For everyone else: You can’t define what it is you do without first defining what it is you don’t.

Meaning, you must define the edges. You must pick a genre. You have to decide who it is you serve. Because you’re not Amazon.

It’s worth noting that the most popular books in the US is only read by one percent of the population. You might write the next Harry Potter but it doesn’t mean people will read it.

Accepting the gift

It isn’t reciprocity. By definition, gifts are meant to be freely given. No strings attached. Yet, we have a hard time accepting something without giving something in return.

That’s what industrialism has indoctrinated us to believe. This for that.

Accept the gift. You may not feel like you deserve someone’s generosity, but then again, who is entitled to anything in this life?


Not having the means to sufficiently live is a really tough place to be. A billion people will go to bed tonight without power, food or clean water. Think about that. A billion people.

Yet, we can get caught feeling that we are behind right here at home. That’s because of indoctrination. Industrialism has taught us for many decades to want more and to not be satisfied.

Do you really need a new car or is the one you are driving working just fine?

Do you really need a new pair of shoes or do you have enough?

Do you really need a lot of these things we charge or do you simply want them?

This post isn’t to shame anyone. I love nice tools. However, luxury is a narration, a story we tell—not a necessity.

If you are feeling behind, the question is, “From what?” Because consumption can feel like a hamster wheel that’s constantly spinning.

Creation can kill our need for consumption.

Minimizing the efforts of others

Why do we do this?

Why do we equate other peoples success to luck or privilege while simultaneously view our situation as circumstantial?

Most of it has to do with our narration. When we can insulate ourselves it lets us off the hook.
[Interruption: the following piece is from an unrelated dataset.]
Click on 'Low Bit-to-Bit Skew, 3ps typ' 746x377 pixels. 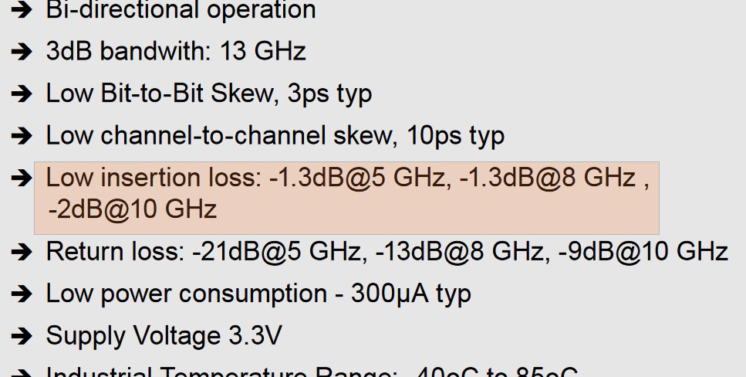pos(209,94)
When we have no responsibility then we can’t take it.

There’s a reason why many people who win the lottery eventually end up with the exact same as before. Think about it.


If the boss asks you to jump, we have been indoctrinated to answer, “How high?”
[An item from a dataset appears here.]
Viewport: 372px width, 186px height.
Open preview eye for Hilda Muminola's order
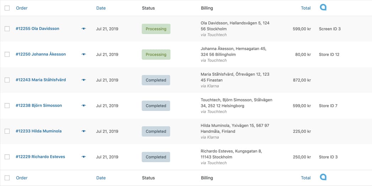83,131
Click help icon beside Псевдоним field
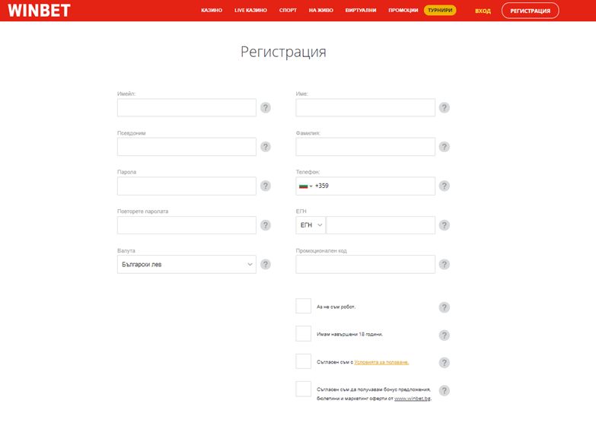Viewport: 596px width, 423px height. (266, 147)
Another way to think about this is if the boss said walk, you may respond, “How far?”

It’s a silly visualization. To imagine people jumping up and down or walking with no direction.

But the thing that strikes me is this:

We only give what is enough to not get in trouble for a job that we don’t care much about. Even if the destination is pointless. Show me the set of instructions, show me the map, and I will comply. No more, no less.
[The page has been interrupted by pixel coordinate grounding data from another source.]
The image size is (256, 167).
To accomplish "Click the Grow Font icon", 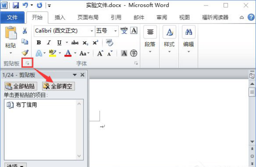I will pyautogui.click(x=100, y=53).
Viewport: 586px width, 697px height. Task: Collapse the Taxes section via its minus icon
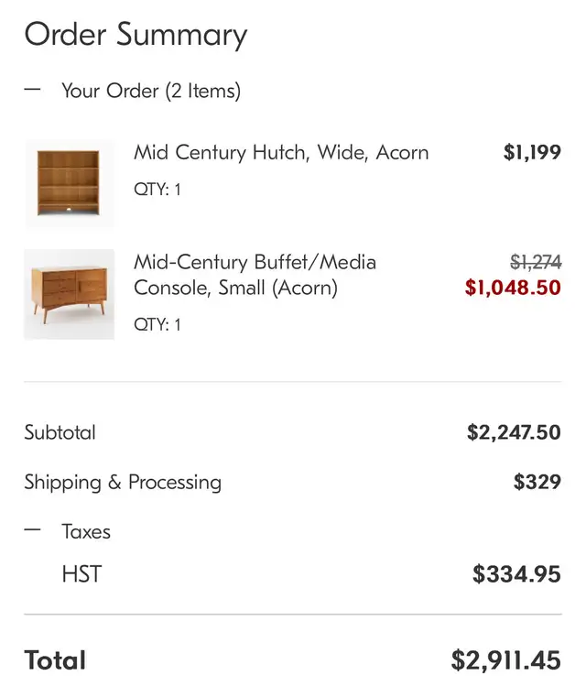click(32, 530)
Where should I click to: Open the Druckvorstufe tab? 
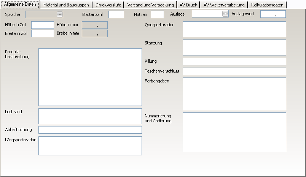click(x=109, y=5)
On the other hand, when we are creating art, you’ll realize rather quickly:

We don’t know what to do because no one is expecting anything out of us. And we are terrified of the space and freedom to decide when no one defines the genre/rules/boundaries for us.

Many of us have a hard time handling this. Which is what makes art so terrifying to begin.

Some people think it’s a call to do art. While you certainly can feel a pull towards one’s vocation, we are way more afraid of the freedom and judgement art creates and call it mystical to avoid the leap to make work that might fail.

What does it say about us if we put our heart and soul into something and not have it work?

To make art is to lead. To take a torch and shine a light in the darkness for others to follow. And if you don’t pick yourself, how are you expected to lead us?

Everything is improv

Improvisation theatre teacher, Keith Johnstone, astutely claimed that every interaction on stage is about status. Who’s up? Who’s down?

The analogy is powerful. Because once you see it, it will change every interaction you have going forward.

The interaction with the boss, the exchange with a teacher, the run in with your neighbor, attending someone’s retirement party, getting pulled over by a police officer—all exchanges in status.

We think improv is about being spontaneous working without a script or a set of instructions. But we are wrong. It’s about the exchange of status.

Life is improv. Everything is improv.